→ Directions for this task
Copy out verbatim every line from the beginning of the items through the line containing "Looking at the screenshot, I should click(356, 309).", including both of those lines.

→ Information supplied

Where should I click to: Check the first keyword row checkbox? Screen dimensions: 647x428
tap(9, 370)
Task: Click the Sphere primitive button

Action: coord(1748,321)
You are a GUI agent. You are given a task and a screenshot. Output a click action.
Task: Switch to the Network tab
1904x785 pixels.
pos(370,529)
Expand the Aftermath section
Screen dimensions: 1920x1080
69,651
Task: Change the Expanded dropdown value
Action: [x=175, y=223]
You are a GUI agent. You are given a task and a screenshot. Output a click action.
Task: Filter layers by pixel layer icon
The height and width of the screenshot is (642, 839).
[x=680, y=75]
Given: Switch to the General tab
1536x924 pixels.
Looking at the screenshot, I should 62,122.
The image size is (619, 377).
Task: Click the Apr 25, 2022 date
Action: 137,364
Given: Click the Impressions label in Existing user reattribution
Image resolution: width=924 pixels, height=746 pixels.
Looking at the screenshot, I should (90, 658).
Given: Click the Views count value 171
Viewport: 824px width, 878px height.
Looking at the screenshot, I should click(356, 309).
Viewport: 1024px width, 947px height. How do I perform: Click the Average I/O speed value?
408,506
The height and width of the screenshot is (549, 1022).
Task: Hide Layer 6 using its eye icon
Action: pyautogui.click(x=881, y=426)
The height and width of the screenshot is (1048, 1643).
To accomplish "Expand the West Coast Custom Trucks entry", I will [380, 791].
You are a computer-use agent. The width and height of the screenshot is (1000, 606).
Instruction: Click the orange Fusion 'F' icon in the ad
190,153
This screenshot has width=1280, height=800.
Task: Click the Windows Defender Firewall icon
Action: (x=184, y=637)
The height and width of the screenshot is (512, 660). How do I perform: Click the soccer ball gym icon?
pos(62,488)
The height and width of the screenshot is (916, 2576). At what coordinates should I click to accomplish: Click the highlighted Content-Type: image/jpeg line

→ Worked answer
Where should I click to: Check the first keyword row checkbox? Screen dimensions: 647x428
tap(9, 370)
Task: Click the Sphere primitive button

Action: coord(1748,321)
You are a GUI agent. You are given a task and a screenshot. Output a click action.
Task: Switch to the Network tab
1904x785 pixels.
pos(370,529)
Expand the Aftermath section
Screen dimensions: 1920x1080
69,651
Task: Change the Expanded dropdown value
Action: [x=175, y=223]
You are a GUI agent. You are given a task and a screenshot. Output a click action.
Task: Filter layers by pixel layer icon
The height and width of the screenshot is (642, 839).
[x=680, y=75]
Given: Switch to the General tab
1536x924 pixels.
Looking at the screenshot, I should 62,122.
The image size is (619, 377).
Task: Click the Apr 25, 2022 date
Action: 137,364
Given: Click the Impressions label in Existing user reattribution
Image resolution: width=924 pixels, height=746 pixels.
Looking at the screenshot, I should (90, 658).
Given: Click the Views count value 171
Viewport: 824px width, 878px height.
Looking at the screenshot, I should click(356, 309).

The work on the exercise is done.